PROMPT:
Can you rewrite all of the entries, changing every "Locate an element on the screen" to "Find an element on the screen" and leaving everything else unchanged?

PROVIDED DATA:
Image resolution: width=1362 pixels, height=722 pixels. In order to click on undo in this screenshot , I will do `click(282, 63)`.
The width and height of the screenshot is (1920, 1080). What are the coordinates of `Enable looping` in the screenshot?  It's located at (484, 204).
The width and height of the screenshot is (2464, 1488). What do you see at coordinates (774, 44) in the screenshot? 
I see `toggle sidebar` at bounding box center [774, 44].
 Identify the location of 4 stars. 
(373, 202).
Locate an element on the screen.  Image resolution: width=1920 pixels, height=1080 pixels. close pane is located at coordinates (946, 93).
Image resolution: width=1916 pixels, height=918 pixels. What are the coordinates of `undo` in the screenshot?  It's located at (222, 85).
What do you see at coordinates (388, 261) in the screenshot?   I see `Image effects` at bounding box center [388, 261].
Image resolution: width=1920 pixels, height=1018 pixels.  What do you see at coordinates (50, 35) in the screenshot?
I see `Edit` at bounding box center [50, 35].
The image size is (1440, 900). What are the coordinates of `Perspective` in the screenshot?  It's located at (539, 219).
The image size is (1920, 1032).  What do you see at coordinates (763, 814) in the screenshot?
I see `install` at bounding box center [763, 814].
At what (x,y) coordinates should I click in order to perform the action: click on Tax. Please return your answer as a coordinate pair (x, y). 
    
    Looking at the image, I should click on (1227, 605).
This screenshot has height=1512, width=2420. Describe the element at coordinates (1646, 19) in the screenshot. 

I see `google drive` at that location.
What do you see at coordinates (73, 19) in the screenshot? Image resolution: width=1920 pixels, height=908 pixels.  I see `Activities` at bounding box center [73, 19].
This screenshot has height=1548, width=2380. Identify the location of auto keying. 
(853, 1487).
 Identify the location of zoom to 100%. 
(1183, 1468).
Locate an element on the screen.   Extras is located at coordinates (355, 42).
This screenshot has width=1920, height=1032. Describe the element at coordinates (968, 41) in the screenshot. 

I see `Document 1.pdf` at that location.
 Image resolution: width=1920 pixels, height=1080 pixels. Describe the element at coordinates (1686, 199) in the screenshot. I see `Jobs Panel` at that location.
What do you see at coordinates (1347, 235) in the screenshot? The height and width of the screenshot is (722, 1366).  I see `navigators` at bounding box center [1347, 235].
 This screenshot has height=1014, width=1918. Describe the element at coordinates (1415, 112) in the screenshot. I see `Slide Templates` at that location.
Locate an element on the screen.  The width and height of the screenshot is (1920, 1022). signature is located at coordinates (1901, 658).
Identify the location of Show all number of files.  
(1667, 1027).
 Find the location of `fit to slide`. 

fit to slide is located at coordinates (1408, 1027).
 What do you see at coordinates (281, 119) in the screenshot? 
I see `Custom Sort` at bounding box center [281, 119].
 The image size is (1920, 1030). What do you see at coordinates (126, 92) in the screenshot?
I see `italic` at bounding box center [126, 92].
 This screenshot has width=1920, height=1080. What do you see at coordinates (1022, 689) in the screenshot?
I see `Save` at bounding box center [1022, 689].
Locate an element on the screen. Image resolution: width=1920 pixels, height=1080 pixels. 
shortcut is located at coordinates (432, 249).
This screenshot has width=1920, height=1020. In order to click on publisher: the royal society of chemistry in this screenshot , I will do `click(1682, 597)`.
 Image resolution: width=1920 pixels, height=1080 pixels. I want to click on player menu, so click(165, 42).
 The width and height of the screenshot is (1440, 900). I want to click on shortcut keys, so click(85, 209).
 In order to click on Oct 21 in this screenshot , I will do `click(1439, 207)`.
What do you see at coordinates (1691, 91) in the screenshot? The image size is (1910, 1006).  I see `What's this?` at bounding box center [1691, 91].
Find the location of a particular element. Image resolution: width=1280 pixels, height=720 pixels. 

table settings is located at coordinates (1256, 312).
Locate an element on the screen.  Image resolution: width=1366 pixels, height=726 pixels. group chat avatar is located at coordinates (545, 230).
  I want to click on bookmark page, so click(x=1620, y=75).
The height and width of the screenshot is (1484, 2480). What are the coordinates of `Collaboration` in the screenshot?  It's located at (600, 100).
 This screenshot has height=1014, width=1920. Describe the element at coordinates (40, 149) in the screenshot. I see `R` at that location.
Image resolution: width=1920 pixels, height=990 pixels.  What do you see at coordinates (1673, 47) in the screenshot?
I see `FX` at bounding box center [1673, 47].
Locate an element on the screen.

RESPONSE TO THE TASK:
Image resolution: width=1362 pixels, height=722 pixels. In order to click on undo in this screenshot , I will do `click(282, 63)`.
The width and height of the screenshot is (1920, 1080). What are the coordinates of `Enable looping` in the screenshot?  It's located at (484, 204).
The width and height of the screenshot is (2464, 1488). What do you see at coordinates (774, 44) in the screenshot? 
I see `toggle sidebar` at bounding box center [774, 44].
 Identify the location of 4 stars. 
(373, 202).
Find an element on the screen.  Image resolution: width=1920 pixels, height=1080 pixels. close pane is located at coordinates (946, 93).
Image resolution: width=1916 pixels, height=918 pixels. What are the coordinates of `undo` in the screenshot?  It's located at (222, 85).
What do you see at coordinates (388, 261) in the screenshot?   I see `Image effects` at bounding box center [388, 261].
Image resolution: width=1920 pixels, height=1018 pixels.  What do you see at coordinates (50, 35) in the screenshot?
I see `Edit` at bounding box center [50, 35].
The image size is (1440, 900). What are the coordinates of `Perspective` in the screenshot?  It's located at (539, 219).
The image size is (1920, 1032).  What do you see at coordinates (763, 814) in the screenshot?
I see `install` at bounding box center [763, 814].
At what (x,y) coordinates should I click in order to perform the action: click on Tax. Please return your answer as a coordinate pair (x, y). 
    
    Looking at the image, I should click on (1227, 605).
This screenshot has height=1512, width=2420. Describe the element at coordinates (1646, 19) in the screenshot. 

I see `google drive` at that location.
What do you see at coordinates (73, 19) in the screenshot? Image resolution: width=1920 pixels, height=908 pixels.  I see `Activities` at bounding box center [73, 19].
This screenshot has height=1548, width=2380. Identify the location of auto keying. 
(853, 1487).
 Identify the location of zoom to 100%. 
(1183, 1468).
Find an element on the screen.   Extras is located at coordinates (355, 42).
This screenshot has width=1920, height=1032. Describe the element at coordinates (968, 41) in the screenshot. 

I see `Document 1.pdf` at that location.
 Image resolution: width=1920 pixels, height=1080 pixels. Describe the element at coordinates (1686, 199) in the screenshot. I see `Jobs Panel` at that location.
What do you see at coordinates (1347, 235) in the screenshot? The height and width of the screenshot is (722, 1366).  I see `navigators` at bounding box center [1347, 235].
 This screenshot has height=1014, width=1918. Describe the element at coordinates (1415, 112) in the screenshot. I see `Slide Templates` at that location.
Find an element on the screen.  The width and height of the screenshot is (1920, 1022). signature is located at coordinates (1901, 658).
Identify the location of Show all number of files.  
(1667, 1027).
 Find the location of `fit to slide`. 

fit to slide is located at coordinates (1408, 1027).
 What do you see at coordinates (281, 119) in the screenshot? 
I see `Custom Sort` at bounding box center [281, 119].
 The image size is (1920, 1030). What do you see at coordinates (126, 92) in the screenshot?
I see `italic` at bounding box center [126, 92].
 This screenshot has width=1920, height=1080. What do you see at coordinates (1022, 689) in the screenshot?
I see `Save` at bounding box center [1022, 689].
Find an element on the screen. Image resolution: width=1920 pixels, height=1080 pixels. 
shortcut is located at coordinates (432, 249).
This screenshot has width=1920, height=1020. In order to click on publisher: the royal society of chemistry in this screenshot , I will do `click(1682, 597)`.
 Image resolution: width=1920 pixels, height=1080 pixels. I want to click on player menu, so click(165, 42).
 The width and height of the screenshot is (1440, 900). I want to click on shortcut keys, so click(85, 209).
 In order to click on Oct 21 in this screenshot , I will do `click(1439, 207)`.
What do you see at coordinates (1691, 91) in the screenshot? The image size is (1910, 1006).  I see `What's this?` at bounding box center [1691, 91].
Find the location of a particular element. Image resolution: width=1280 pixels, height=720 pixels. 

table settings is located at coordinates (1256, 312).
Find an element on the screen.  Image resolution: width=1366 pixels, height=726 pixels. group chat avatar is located at coordinates (545, 230).
  I want to click on bookmark page, so click(x=1620, y=75).
The height and width of the screenshot is (1484, 2480). What are the coordinates of `Collaboration` in the screenshot?  It's located at (600, 100).
 This screenshot has height=1014, width=1920. Describe the element at coordinates (40, 149) in the screenshot. I see `R` at that location.
Image resolution: width=1920 pixels, height=990 pixels.  What do you see at coordinates (1673, 47) in the screenshot?
I see `FX` at bounding box center [1673, 47].
Find an element on the screen.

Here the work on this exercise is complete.